A trader attempting to swap $50 million in Tether for the AAVE token executed an extremely unfavorable trade on March 12, receiving just 324 tokens despite explicit warnings. The transaction occurred through the Aave interface, which integrated routing from CoW Swap. Aave Labs CEO Stani Kulechov confirmed the user manually accepted a warning about extraordinary slippage before proceeding. Both Aave and CoW Protocol stated they would refund the fees collected from the transaction.
A user attempted to purchase AAVE tokens with $50 million in Tether through the **Aave** interface, according to a statement from **Aave Labs** founder and CEO Stani Kulechov. The interface, which uses routing infrastructure from **CoW Swap**, displayed a mandatory warning about extreme slippage due to the order’s size.
Kulechov said the user confirmed the warning on a mobile device and chose to proceed.
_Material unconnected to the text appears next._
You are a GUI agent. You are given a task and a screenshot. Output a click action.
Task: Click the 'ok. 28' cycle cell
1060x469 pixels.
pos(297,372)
The trade ultimately delivered only 324 AAVE tokens for the $50 million, a result of the execution conditions and available market liquidity.
Kulechov stated the routing infrastructure functioned as designed following standard DeFi practices. He noted that such high-slippage events can happen when trade sizes far exceed available liquidity, though this transaction was unusually large.
In response, the Aave team sympathized with the user and plans to return approximately $600,000 in fees from the transaction. Kulechov added that while maintaining DeFi’s permissionless nature is important, the industry can build more guardrails to prevent similar incidents.
CoW Protocol explained that “preventing users from making trades removes choice and can lead to terrible outcomes in some situations.” The platform also stated it would refund any fees sent to its DAO.
The incident drew reactions across the crypto community. A popular analyst, Autism Capital, described it as a teachable moment, while commentator KJ Crypto questioned the motivation behind such a large single purchase.